= Michael Fiegel =

American writer and game designer

Michael L. Fiegel is an American writer and game designer who has worked primarily on role-playing games.

==Career==

=== Role-playing games ===
Fiegel was the columns editor for RPGnet from 2001 to 2005, as well as a columnist.

In 2001, Fiegel began working with Jerry Grayson of Khepera Publishing on the second edition of that company's GODSEND Agenda (2001), a superhero role-playing game set in the modern world. Fiegel later co-wrote and co-designed Khepera's HELLAS: Worlds of Sun and Stone (2008) alongside Grayson.

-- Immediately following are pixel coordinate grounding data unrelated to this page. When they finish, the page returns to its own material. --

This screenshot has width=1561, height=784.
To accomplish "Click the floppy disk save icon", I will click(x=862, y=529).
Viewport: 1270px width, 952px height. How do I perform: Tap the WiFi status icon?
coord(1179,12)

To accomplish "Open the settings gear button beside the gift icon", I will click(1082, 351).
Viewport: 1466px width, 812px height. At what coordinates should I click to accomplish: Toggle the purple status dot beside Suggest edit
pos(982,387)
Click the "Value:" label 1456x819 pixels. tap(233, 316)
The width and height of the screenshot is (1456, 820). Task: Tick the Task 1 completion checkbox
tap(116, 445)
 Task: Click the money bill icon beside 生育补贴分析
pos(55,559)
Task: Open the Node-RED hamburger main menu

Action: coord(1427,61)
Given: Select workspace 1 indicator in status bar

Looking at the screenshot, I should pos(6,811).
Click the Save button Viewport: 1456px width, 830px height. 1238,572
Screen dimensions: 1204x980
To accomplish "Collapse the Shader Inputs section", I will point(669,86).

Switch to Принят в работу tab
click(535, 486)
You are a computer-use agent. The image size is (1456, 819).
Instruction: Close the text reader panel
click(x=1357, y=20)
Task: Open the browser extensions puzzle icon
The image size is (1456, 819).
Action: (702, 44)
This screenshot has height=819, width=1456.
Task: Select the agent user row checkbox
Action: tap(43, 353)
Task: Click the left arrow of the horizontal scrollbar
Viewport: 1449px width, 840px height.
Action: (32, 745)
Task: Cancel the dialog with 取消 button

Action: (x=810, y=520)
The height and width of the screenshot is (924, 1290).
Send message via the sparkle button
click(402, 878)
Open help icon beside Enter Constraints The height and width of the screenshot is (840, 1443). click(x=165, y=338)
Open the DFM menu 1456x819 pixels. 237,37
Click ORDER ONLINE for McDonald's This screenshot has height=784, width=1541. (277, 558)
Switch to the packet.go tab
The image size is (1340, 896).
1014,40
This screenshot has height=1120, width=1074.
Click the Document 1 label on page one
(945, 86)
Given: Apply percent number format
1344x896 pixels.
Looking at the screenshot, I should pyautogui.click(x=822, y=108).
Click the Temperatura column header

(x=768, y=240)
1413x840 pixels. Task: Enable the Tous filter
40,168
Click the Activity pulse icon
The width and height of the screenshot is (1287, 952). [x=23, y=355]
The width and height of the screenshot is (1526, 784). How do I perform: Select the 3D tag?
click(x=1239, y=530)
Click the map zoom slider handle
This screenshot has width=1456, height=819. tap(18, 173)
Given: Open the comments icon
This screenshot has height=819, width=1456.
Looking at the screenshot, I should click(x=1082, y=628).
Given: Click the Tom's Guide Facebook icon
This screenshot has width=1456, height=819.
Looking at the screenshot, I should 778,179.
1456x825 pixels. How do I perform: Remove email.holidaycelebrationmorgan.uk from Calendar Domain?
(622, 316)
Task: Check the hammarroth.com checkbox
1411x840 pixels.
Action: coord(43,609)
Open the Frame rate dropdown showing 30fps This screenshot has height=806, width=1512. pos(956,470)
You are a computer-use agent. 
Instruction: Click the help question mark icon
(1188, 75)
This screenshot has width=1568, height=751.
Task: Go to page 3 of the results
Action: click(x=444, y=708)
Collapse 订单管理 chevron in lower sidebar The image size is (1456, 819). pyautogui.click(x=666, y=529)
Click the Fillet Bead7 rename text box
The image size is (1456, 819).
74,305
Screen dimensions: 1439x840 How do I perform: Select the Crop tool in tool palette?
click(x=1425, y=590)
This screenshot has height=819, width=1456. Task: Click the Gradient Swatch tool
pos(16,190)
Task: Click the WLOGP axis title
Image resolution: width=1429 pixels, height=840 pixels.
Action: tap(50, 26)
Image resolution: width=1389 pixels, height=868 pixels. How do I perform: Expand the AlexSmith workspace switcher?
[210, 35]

He also wrote later books in the Hellas series.

Fiegel is also the creator of Ninja Burger and the author of the Ninja Burger RPG:2nd Edition (2006) and the Ninja Burger: Honorable Employee Handbook (2006). In 2009, he also wrote and published the modern horror/conspiracy-themed Vox RPG.

He also wrote the Baba Yaga: The First Setting in Rassiya electronic RPG supplement for Dog Soul Publishing, which won a 2006 Gold ENnie award for Best Electronic Book and was nominated for Best Writing.

=== PC games ===
Fiegel has worked as a writer for two MMORPGs: Perpetual Entertainment's Gods & Heroes: Rome Rising, and NCsoft's Aion: Assault on Balaurea. He was also the lead writer for the sci-fi-themed interactive fiction game The Away Team.

=== Books ===
Outside of Ninja Burger: Honorable Employee Handbook (published by Kensington/Citadel in 2006), is Fiegel's first novel, Blackbird, published on November 14, 2017, by Skyhorse.